更新後、再びwebui-user.bat(macはwebui.sh)を実行し、画面右下のバージョン情報やNEWSセクションから正常に更新されているかを確認しておきましょう。

モデルフォルダ共有とStability Matrixとの連携のヒント

ForgeはAUTOMATIC1111版と同じディレクトリ構成を採用しており、models/Stable-diffusion、models/Loraなどのフォルダ構造も共通です。

すでにAUTOMATIC1111を使っている場合、以下のような運用が現実的です。

  • AUTOMATIC1111側のmodelsフォルダをForge側にコピーする。ストレージ使用量は増えますが、各環境が完全に独立するためトラブルが少なく、運用もシンプルになります。
  • シンボリックリンクや設定ファイルでモデルフォルダを共有する手もありますが、やや上級者向け。

Forge Neoなどではモデル共有用のシンボリックリンク活用が明示的に紹介されています。

よくあるつまずきとチェックポイント

Forgeの手動インストールでつまずきやすいポイントは、AUTOMATIC1111版とほぼ同じです。公式READMEやコミュニティの記事でよく言及されている点を、チェックリスト的に整理しておきます。

まず、Pythonのバージョンが3.10系になっているかを確認してください。3.11以降を既定のPythonにしている環境では、依存パッケージのビルドや動作でエラーに繋がるケースがあります。

次に、NVIDIA GPU環境ではGPUドライバとCUDA Toolkitが適切な組み合わせになっているかを確認します。Forge公式のワンクリックパッケージでは、CUDA 12.1+PyTorch 2.3.1など複数の組み合わせが案内されており、推奨構成に揃えることでトラブルを回避しやすくなります。

起動時に「Connection errored out」や「Press any key to continue…」といったメッセージが出る場合は、公式READMEのトラブルシュートセクションが用意されているので、一度目を通しておくと原因切り分けの手がかりになります。

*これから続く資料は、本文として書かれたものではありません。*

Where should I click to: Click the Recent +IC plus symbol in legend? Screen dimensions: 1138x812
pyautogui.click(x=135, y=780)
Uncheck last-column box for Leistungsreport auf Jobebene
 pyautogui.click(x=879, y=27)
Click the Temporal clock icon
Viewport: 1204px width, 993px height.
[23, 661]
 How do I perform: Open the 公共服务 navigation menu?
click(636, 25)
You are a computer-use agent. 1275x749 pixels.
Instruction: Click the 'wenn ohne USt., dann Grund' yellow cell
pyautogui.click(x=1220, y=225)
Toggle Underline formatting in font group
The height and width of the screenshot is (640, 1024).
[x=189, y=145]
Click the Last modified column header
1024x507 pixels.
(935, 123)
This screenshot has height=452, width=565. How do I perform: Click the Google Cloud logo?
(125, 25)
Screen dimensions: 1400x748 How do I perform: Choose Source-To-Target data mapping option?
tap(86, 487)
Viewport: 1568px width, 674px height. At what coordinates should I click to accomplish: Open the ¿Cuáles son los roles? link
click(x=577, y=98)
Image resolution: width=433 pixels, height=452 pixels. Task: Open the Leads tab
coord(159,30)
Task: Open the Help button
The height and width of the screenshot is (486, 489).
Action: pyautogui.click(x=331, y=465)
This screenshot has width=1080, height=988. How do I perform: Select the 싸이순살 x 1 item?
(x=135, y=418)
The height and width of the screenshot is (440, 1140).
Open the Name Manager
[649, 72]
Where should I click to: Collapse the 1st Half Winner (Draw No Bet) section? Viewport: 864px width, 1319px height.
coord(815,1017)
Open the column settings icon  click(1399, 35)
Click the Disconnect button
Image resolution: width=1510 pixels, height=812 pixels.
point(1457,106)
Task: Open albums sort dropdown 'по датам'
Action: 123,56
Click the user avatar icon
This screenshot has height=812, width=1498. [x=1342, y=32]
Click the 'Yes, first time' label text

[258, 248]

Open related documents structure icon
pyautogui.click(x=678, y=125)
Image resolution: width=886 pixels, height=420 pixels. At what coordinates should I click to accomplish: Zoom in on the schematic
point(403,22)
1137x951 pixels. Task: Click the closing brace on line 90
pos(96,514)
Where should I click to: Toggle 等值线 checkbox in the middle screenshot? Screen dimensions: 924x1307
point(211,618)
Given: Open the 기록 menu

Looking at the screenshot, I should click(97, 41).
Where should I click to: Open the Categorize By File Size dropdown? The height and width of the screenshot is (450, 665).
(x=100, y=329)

どうしても解決しない場合は、Stability MatrixでまずForge環境が正常に動くかを試し、「ハードウェアやドライバの問題か」「Forge手動環境の問題か」を切り分けると、問題の所在を特定する方法もあります。

まとめと今後のアップデートへの備え方

本記事では、Stable Diffusion ForgeをWindowsとMacに手動インストールする流れを整理しました。手順自体はAUTOMATIC1111版と大きく変わりません。PythonとGitさえ押さえてしまえば進められるでしょう。

ForgeはFlux系モデルやBitsandBytes、GGUFなど新しい機能を積極的に取り込んでいく方針が公式READMEでも示されています。その分アップデート頻度も高いため、定期的にGit pullやupdate.batで更新しつつ、万が一不具合が発生したときに備えて、安定版として別フォルダ等に現行のバージョンや依存関係の情報を残しておく運用が安心です。

Forgeや周辺ツールの仕様は比較的短いスパンで変わるため、最新の情報を都度検索し、公式READMEや信頼できる解説記事と照らし合わせながら運用していくことをおすすめします。